Die BVS hatte eine Klausurtagung vorgeschlagen. Bisher ohne Erfolg. Die ZS bekräftigt ihrerseits zwar ebenfalls Interesse, will allerdings anders als die BVS, dass die Verwaltung nicht mit am Tisch sitzt.

Man habe in der Vergangenheit keine Konflikte gesucht, betonen Dunst und Rilling, auch nicht im Wahlkampf von Noé. "Anlass dazu gab und gibt es." Dennoch beteuern die beiden ZS-Räte: "Wir werden uns weiterhin "konstruktiv und diskussionsfreudig zum Wohle der Gemeinde einbringen und in Eigeninitiative weiterhin fundierte Anträge stellen um Starzach voranzubringen. Wir wollen Starzach besser hinterlassen, als wir es angefunden haben. Das ist unser Antrieb."

Manuel Faiß rückt im Gemeinderat nach – sorgt er für Zündstoff?

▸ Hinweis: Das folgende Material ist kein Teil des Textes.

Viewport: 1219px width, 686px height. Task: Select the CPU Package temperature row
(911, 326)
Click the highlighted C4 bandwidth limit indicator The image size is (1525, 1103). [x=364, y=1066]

Unterdessen droht eine weitere Verhärtung der Fronten. Denn ein Widersacher der ZS-Fraktion rückt in der BVS nach. Fraktionsvorsitzende Annerose Hartmann gibt bekannt: "Gemeinderat Patrick Ast ist umgezogen und scheidet aus dem Gremium aus. Nachrücker ist Manuel Faiß." Dieser beteiligte sich in den letzten Monaten bereits mit Leserbriefen an kommunalen Debatten und hat die ZS unter anderem als "Freibier-Fraktion" bezeichnet. Wird Faiß nun im Gremium für weiteren Zündstoff sorgen? Hartmann sagt dazu: "Seine Mutter saß im Gemeinderat, als Herr Dunst Bürgermeister war. Da sitzen in der Familie noch einige Dinge tief drin. Aber Manuel Faiß ist sich bewusst, dass man sachlich rangehen muss. Bei mir als Fraktionsvorsitzende darf jeder allerdings seine Meinung sagen. Ich werde hier niemanden maßregeln."